British mathematician

John Bryce McLeod, (23 December 1929 – 20 August 2014) was a British mathematician, who worked on linear and nonlinear partial and ordinary differential equations.

==Life and education==
McLeod was born in Aberdeen, Scotland, on 23 December 1929. He was educated at Aberdeen Grammar School; the University of Aberdeen, where he took a first in Mathematics and Natural Philosophy in 1950; and Christ Church, Oxford, where he took a first in Mathematics in 1952. He was a Harmsworth Senior Scholar at Merton College, Oxford, from 1955 to 1956. He obtained his PhD in 1959 under the supervision of Edward Charles Titchmarsh at the University of Oxford.
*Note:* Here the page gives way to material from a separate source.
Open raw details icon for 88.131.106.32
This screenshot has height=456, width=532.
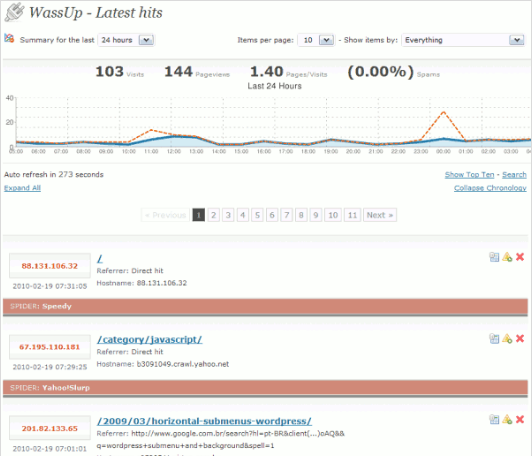[x=494, y=257]
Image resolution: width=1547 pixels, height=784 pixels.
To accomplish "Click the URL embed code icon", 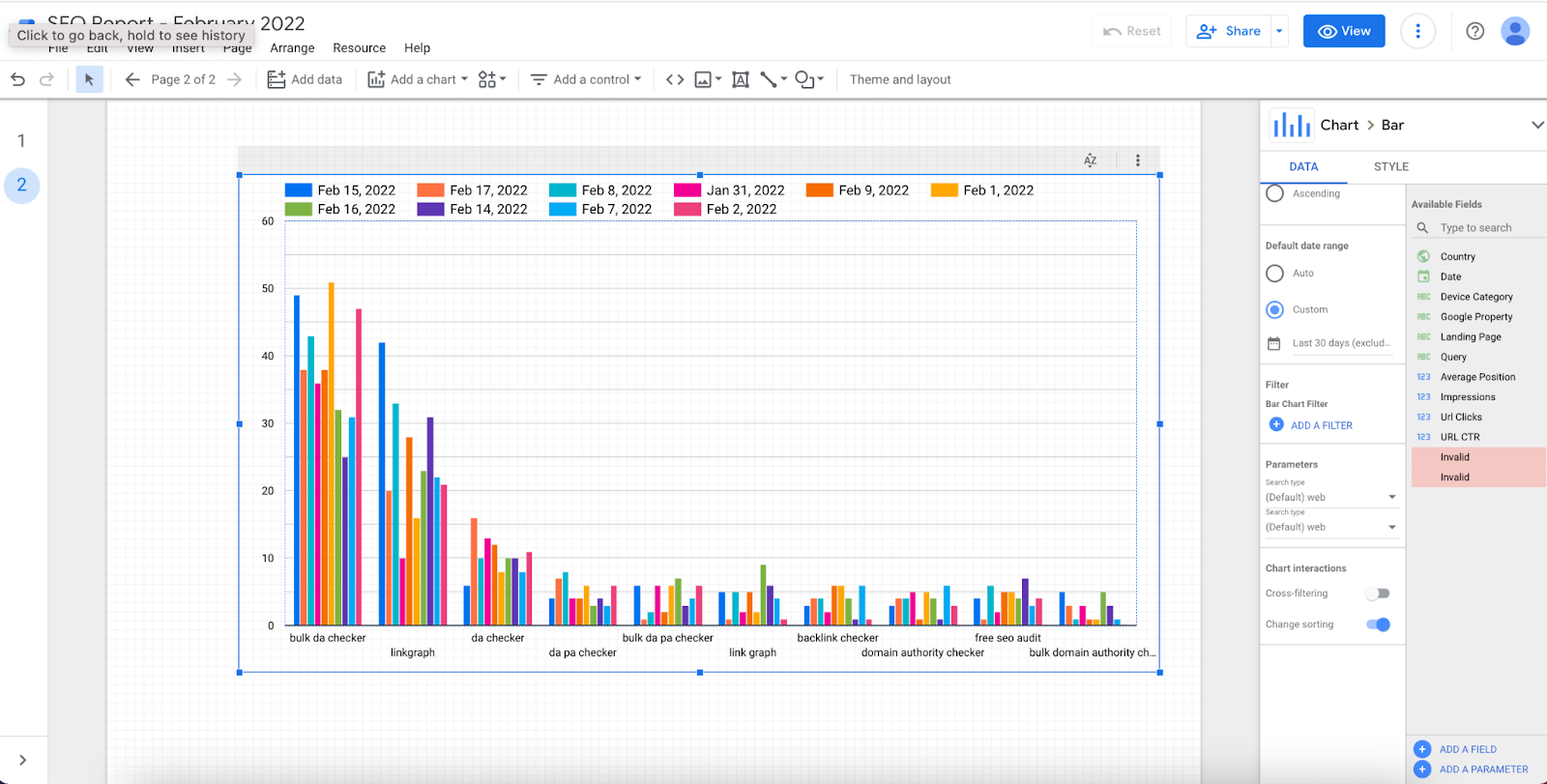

He was a junior lecturer in Mathematics at the University of Oxford from 1956 to 1958, and a lecturer in mathematics at the University of Edinburgh from 1958 to 1960. He then returned to Oxford to take up a Fellowship in Pure Mathematics at Wadham College. He remained in Oxford until 1988, becoming a university lecturer in 1970, and a senior research fellow of the Science and Engineering Research Council from 1986 to 1991. In 1988 McLeod took up a professorship at the University of Pittsburgh, where he remained until his retirement in 2007.

McLeod married Eunice Third in 1956; they had three sons and a daughter. He died in England on 20 August 2014, aged 84.

==Awards and honours==
In 1965, he was awarded the Sir Edmund Whittaker Memorial Prize. he was elected a Fellow of the Royal Society of Edinburgh in 1974, and received the Society's Keith Medal in 1987. He was elected a Fellow of the Royal Society (FRS) in 1992.

In 2011 he was awarded the Naylor Prize and Lectureship.